最近一直在學習web api authentication,以Jwt為例,可以這樣理解,token是身份證,用戶名和密碼是戶口本,身份證是有有效期的(jwt 有過期時間),且攜帶方便(自己帶有所有信息 self contained),戶口本不會過期(用戶名和密碼什么時候都有用),攜帶不方便(用戶名和密碼從數據庫驗證),jwt同樣也有身份證的缺點,丟了別人有些地方可以用,戶口本改名字了,身份證還可以用(同樣,用戶名和密碼修改后jwt不修改)。針對身份證的缺點,可以設置較短過期時間,另外token auth做了改進,加入了refresh token的概念。token驗證這次就不再介紹了,這個東西網上比較多,token可以自己定義,也可以使用一些標准的token如Json web token。下面主要介紹refresh token。

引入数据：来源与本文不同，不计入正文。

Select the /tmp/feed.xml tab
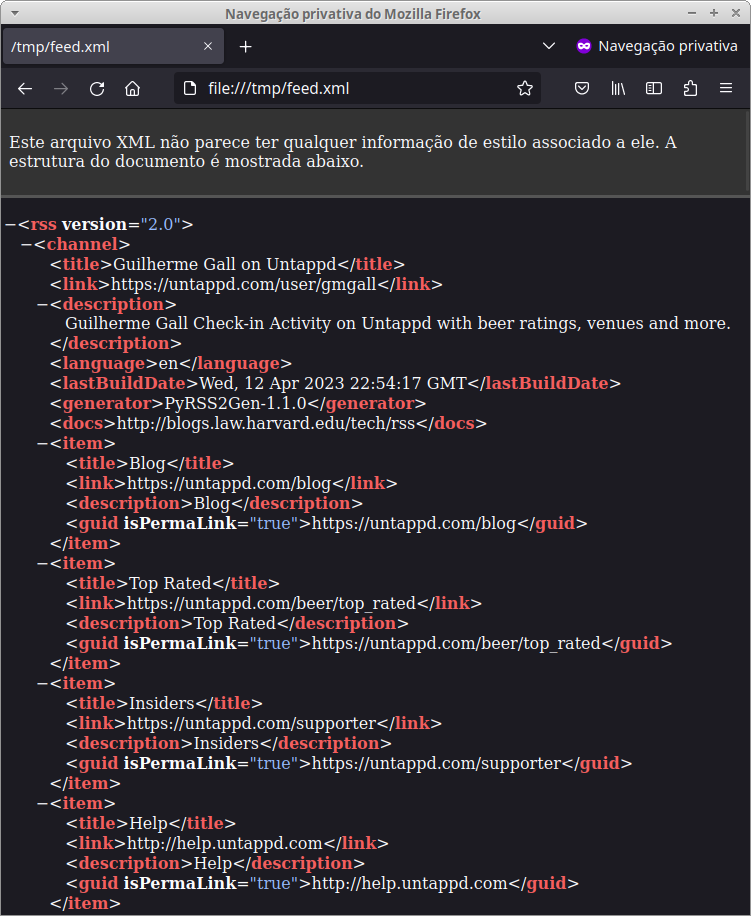The width and height of the screenshot is (751, 916). click(x=100, y=47)
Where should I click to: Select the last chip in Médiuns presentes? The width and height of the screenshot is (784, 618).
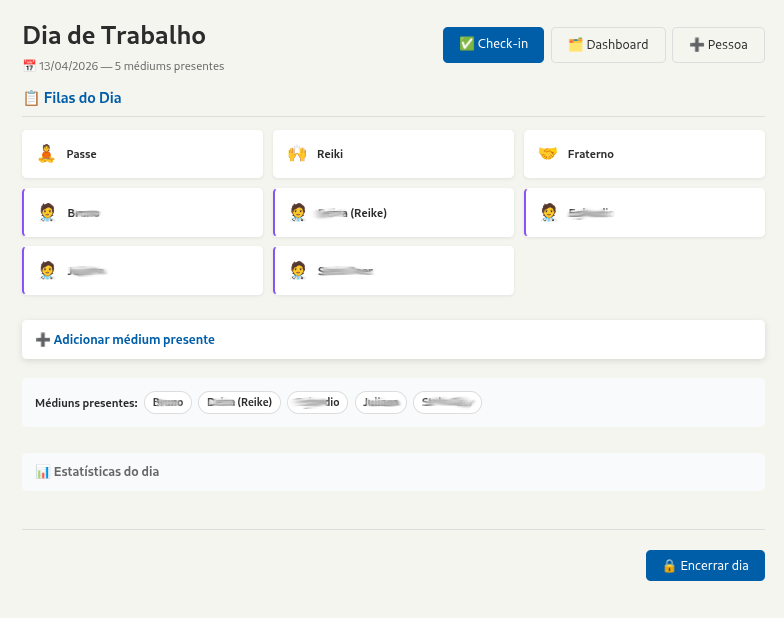pos(447,402)
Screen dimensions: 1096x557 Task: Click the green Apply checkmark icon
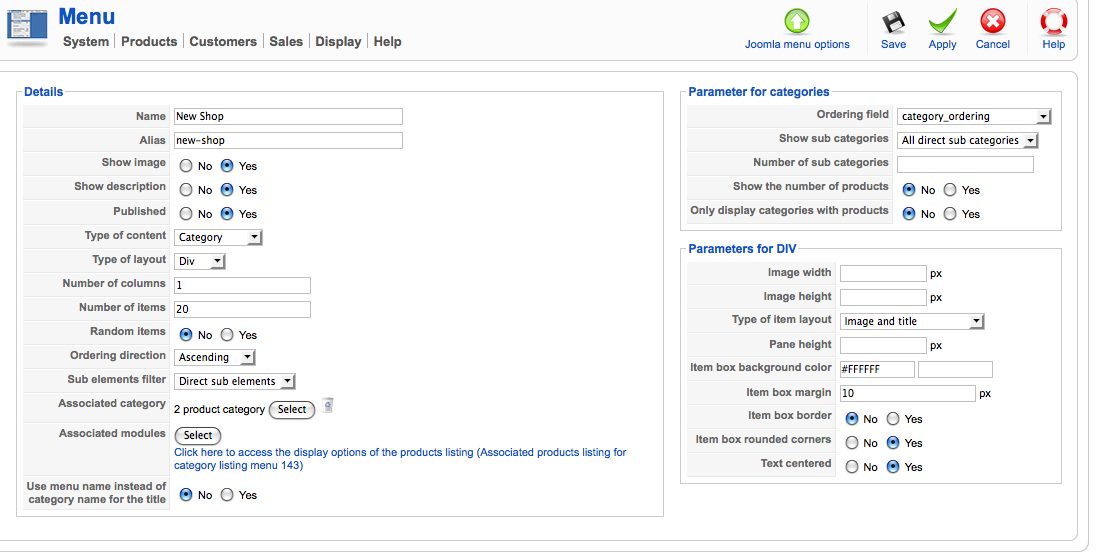pos(942,22)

使用refresh token的目的是處理access token 時間過期問題,如果每次都申請access token,太麻煩了,就加入refresh token的概念,如果access token過期可以使用refresh token更新access token,而且refresh token也改變了,這點很重要。另外access token的內容也改變了,解決了戶口本改名字,身份證名字沒改的問題。refresh token每次改變這個很重要,意味着每次refresh后原來的token不能用了。另外一個優點就不用說了,就是不用在客戶端存儲用戶名和密碼。
理解refresh token首先要理解client,什么是client,或者說client 的唯一clientID怎么獲取,調用web api的client可以是web ,mobile和其他客戶端。web應用調用web api 使用js調用,這個有點蛋疼,其他的服務端知道的client都可以自己寫代碼生成唯一的clientID,我們可以加密傳遞的東西,而js調用api沒法加密。因此client可以分為兩類js調用的和其他的客戶端調用。
看ti6 dota2決賽了,下次弄個例子。。。。